» What this exercise asks
1. Decide whether each statement agrees with the post about ratings agencies below, answering yes or no and quoting the text's deciding words exactly: (a) Standard & Poor's downgraded more than 8,000 residential mortgage-related securities on Wednesday night. (b) Ray McDaniel is president of Standard & Poor's. (c) Wes Edens heads a big hedge fund.
2. Please duplicate the part of the post about ratings agencies below that opens with the words containing "Krishna Guha and" and closes with "to be desired.".
3. Answer these questions from the post about ratings agencies below, one answer per line.
(a) Where was the debate that Ray McDaniel addressed last week?
(b) Roughly what dollar value did the securities that Standard & Poor's downgraded have?
(c) Which two people does the post call a pretty reliable team?

━━━━━ Text segment

Krishna Guha and Gillian Tett are a pretty reliable team. When they say something, they can be trusted farther than any other reporter can. Furthermore, Tett (probably Guha as well) has sufficient market savvy so as not to be BS’ed into an explanation that suits Wall Street.
Nonetheless, their latest article leaves something to be desired.
When Ray McDaniel, president of Moody’s, addressed a debate in Davos last week, the mood was so hostile that some speakers joked that he was brave to appear “without a bodyguard”.
No wonder. As the credit squeeze persists, ratings agencies are being forced to downgrade thousands of securities, after failing to foresee the recent wave of defaults, particularly in subprime loans. On Wednesday night alone, Standard & Poor’s downgraded more than 8,000 residential mortgage-related securities worth some $534bn (£268bn, €360bn).
These downgrades have triggered bitter recriminations, amid a wave of losses at asset managers and banks. “Much of the money lost has been held by people who held AAA securities [that were downgraded],” points out Wes Edens, head of Fortress Investment Group, a big hedge fund. “That has caused a tremendous loss of confidence.”

━━━━━━━━━━
━━━━━ Record list

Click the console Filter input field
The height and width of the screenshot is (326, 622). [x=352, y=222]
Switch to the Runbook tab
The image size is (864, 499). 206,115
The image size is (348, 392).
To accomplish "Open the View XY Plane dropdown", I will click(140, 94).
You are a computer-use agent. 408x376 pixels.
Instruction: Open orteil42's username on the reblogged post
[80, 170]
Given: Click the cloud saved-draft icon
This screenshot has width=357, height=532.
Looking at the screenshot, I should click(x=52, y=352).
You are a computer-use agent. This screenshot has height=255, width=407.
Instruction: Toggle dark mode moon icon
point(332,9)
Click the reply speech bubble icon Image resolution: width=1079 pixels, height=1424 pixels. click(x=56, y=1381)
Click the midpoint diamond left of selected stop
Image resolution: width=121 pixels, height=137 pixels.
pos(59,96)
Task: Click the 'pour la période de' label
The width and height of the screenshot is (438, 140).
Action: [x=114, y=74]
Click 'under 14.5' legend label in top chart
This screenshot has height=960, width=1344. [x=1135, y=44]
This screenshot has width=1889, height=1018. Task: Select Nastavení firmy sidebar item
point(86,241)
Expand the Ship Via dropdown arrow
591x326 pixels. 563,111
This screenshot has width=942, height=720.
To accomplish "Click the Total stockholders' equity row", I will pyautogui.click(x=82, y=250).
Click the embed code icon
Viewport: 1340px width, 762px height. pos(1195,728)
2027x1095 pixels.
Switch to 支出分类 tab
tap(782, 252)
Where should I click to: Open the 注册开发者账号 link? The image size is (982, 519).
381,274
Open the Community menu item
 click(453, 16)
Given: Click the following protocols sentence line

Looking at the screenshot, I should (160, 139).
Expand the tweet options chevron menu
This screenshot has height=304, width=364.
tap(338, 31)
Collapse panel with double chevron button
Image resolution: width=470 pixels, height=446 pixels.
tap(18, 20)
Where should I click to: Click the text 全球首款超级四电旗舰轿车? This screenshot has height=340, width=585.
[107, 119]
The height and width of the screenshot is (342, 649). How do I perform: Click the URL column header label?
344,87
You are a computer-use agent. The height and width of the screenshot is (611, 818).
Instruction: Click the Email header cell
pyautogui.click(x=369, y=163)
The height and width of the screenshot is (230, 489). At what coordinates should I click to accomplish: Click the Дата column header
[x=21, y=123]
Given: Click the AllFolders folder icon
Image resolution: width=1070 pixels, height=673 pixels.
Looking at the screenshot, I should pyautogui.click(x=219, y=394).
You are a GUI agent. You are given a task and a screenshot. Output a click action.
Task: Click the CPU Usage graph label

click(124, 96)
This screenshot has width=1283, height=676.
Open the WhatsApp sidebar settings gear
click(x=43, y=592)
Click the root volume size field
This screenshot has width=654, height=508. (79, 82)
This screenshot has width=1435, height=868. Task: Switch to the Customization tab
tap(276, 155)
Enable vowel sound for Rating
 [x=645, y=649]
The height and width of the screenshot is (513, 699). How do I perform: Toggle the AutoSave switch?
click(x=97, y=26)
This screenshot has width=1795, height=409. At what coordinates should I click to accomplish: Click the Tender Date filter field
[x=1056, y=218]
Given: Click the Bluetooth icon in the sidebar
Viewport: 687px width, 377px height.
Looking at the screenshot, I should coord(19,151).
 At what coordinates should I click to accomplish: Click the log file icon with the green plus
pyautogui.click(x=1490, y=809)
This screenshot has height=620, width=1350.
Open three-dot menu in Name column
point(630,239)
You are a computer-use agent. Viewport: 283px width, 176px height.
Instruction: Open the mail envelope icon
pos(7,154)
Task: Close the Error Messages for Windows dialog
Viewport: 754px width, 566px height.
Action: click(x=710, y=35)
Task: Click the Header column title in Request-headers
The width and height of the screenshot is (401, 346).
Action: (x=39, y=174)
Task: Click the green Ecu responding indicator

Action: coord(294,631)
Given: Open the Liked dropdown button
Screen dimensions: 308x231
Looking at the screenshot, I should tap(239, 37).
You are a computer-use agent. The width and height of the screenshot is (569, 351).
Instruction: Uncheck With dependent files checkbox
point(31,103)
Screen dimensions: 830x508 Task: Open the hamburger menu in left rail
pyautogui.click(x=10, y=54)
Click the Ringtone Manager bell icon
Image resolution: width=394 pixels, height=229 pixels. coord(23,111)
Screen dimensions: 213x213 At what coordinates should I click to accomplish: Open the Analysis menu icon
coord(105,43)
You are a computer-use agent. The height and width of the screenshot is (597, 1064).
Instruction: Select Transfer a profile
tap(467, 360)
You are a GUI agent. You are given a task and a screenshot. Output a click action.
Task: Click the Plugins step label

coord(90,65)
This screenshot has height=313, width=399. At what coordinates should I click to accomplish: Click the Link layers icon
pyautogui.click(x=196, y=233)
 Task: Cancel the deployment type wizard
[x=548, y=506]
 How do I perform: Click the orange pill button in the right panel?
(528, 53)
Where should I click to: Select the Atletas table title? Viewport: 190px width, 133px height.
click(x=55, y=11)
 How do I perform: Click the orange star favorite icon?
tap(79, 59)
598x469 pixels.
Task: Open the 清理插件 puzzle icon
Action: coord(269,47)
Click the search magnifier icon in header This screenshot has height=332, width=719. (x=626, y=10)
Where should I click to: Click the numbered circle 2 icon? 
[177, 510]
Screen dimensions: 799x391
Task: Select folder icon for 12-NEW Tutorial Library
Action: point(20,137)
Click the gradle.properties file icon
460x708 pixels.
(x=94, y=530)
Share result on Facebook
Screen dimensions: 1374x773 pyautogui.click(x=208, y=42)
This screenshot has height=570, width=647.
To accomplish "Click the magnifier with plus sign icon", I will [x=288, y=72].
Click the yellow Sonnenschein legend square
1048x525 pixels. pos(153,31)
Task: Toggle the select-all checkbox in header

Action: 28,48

━━━━━━━━━━

» Results for each task
1.
(a) Yes: "On Wednesday night alone, Standard & Poor’s downgraded more than 8,000 residential mortgage-related securities"
(b) No: "Ray McDaniel, president of Moody’s"
(c) Yes: "head of Fortress Investment Group, a big hedge fund"

2.
Krishna Guha and Gillian Tett are a pretty reliable team. When they say something, they can be trusted farther than any other reporter can. Furthermore, Tett (probably Guha as well) has sufficient market savvy so as not to be BS’ed into an explanation that suits Wall Street.
Nonetheless, their latest article leaves something to be desired.

3.
(a) Davos
(b) Some $534bn
(c) Krishna Guha and Gillian Tett